There's a few pretty major omissions in this set: I'm missing the final FitA book, Garden of Shadows, for one, which is sad because not only do I think that book may well be the final one touched by the pen of V.C. herself, I actually thought it was pretty okay.  Also missing is Dark Angel, the second book of the Casteel series, which features an extensive foray into one of finest Andrews tropes, the Boarding School from Hell.  Hidden by the unavoidable glare (it's a really foil-laiden cover) is Rain, in which we are treated to the Tragic Mulatto of the Andrews world, since they were running out of offensive stereotypes by that point.  Seriously, there are series here that I was only marginally aware existed (who the fuck are the DeBeers?)  I do, however, now own all the Landry series, which I originally was not going to even touch, but they are stuffed with such wacky twin-swapping shenanigans that I am nearly convinced they are genius on a level too high for me to comprehend.

I also somehow ended up with two Audrinas.  JUST LIKE IN THE BOOK!

Basically, I now I have no excuses.  I have to finish this thing.  You can thank my mother.  Actually you can thank her by taking some yard-sale goods off her hands.  She's got a pretty cool vintage console TV for only $25, if anyone's interested.

Wednesday, June 15, 2011

"I feel fantastic and I'm still alive . . . "

The blog continues, despite a significant gap due in part to Your Humble Annotator having a mild mental meltdown (as you do when your 'hood gets wiped off the map) and a therapeutic trip to New York City to visit an old friend and unwind from the stress of being sideswiped by an F5.  Two words: culture shock.
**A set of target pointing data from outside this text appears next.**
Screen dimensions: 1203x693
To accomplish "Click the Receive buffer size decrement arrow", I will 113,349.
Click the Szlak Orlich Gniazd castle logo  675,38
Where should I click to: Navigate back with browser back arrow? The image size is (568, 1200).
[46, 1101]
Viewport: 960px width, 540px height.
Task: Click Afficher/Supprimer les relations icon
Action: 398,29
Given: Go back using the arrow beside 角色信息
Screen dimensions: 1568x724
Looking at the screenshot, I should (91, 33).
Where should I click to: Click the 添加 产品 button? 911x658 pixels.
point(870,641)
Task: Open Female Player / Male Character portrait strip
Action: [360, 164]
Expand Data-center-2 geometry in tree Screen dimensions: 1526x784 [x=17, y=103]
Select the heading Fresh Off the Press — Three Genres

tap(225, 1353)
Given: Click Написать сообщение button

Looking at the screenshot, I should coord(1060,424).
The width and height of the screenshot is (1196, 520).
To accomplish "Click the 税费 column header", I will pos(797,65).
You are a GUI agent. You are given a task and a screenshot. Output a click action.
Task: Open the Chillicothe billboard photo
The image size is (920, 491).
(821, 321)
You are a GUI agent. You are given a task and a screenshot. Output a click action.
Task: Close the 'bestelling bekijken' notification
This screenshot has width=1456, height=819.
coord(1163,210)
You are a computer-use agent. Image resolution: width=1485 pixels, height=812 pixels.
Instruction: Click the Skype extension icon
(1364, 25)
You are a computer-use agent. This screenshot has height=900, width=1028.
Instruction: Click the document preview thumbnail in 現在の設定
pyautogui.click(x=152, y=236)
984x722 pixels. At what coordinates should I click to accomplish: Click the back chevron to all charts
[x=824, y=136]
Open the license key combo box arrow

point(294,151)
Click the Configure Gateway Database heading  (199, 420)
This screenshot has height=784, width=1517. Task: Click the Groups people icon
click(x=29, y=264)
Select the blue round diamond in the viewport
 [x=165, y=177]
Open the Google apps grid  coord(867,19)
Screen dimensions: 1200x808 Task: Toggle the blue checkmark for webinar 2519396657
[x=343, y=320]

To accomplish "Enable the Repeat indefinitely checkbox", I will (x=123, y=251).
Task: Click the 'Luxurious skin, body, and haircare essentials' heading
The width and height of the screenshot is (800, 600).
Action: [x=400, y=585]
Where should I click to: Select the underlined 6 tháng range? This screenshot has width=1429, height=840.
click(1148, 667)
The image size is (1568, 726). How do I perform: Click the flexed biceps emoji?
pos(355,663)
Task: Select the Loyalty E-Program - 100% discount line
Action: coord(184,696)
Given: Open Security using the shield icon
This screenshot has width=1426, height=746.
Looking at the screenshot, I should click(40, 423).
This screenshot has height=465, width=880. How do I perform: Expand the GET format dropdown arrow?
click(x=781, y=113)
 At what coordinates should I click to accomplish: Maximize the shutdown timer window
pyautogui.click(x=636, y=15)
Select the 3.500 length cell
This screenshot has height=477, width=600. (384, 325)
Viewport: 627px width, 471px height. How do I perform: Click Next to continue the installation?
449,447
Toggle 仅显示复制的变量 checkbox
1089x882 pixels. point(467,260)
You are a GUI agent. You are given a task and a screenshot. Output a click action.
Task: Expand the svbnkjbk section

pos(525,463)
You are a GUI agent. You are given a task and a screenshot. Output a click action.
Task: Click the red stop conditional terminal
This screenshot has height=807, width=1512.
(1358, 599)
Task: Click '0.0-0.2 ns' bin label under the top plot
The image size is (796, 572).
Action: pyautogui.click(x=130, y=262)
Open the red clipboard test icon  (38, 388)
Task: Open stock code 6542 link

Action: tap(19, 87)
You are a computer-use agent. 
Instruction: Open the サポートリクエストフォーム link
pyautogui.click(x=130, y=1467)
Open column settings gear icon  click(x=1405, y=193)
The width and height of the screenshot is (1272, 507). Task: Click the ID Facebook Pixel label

Nevertheless, the blog will continue shortly. I am shooting for Saturday/Sunday for Part Two of Petals on the Wind.  Stay tuned.

Friday, May 20, 2011

Petals on the Wind, Part One: The Great White Flight

Welcome, dear readers, to Petals on the Wind, already known in my house as “the book where I get to break out all my Black Swan macros.”   Nah, I kid.  Not about the macros—I’ve been stockpiling those since I started putting the site together in sole anticipation of this book—but any other comparison to Black Swan will be purely coincidental.  I haven’t even seen that movie, but I am told it is a probing if flawed analogy for an eating disorder.  This book on the other hand, is an analogy for . . .  well, no, there’s no room for analogy in Andrewsland.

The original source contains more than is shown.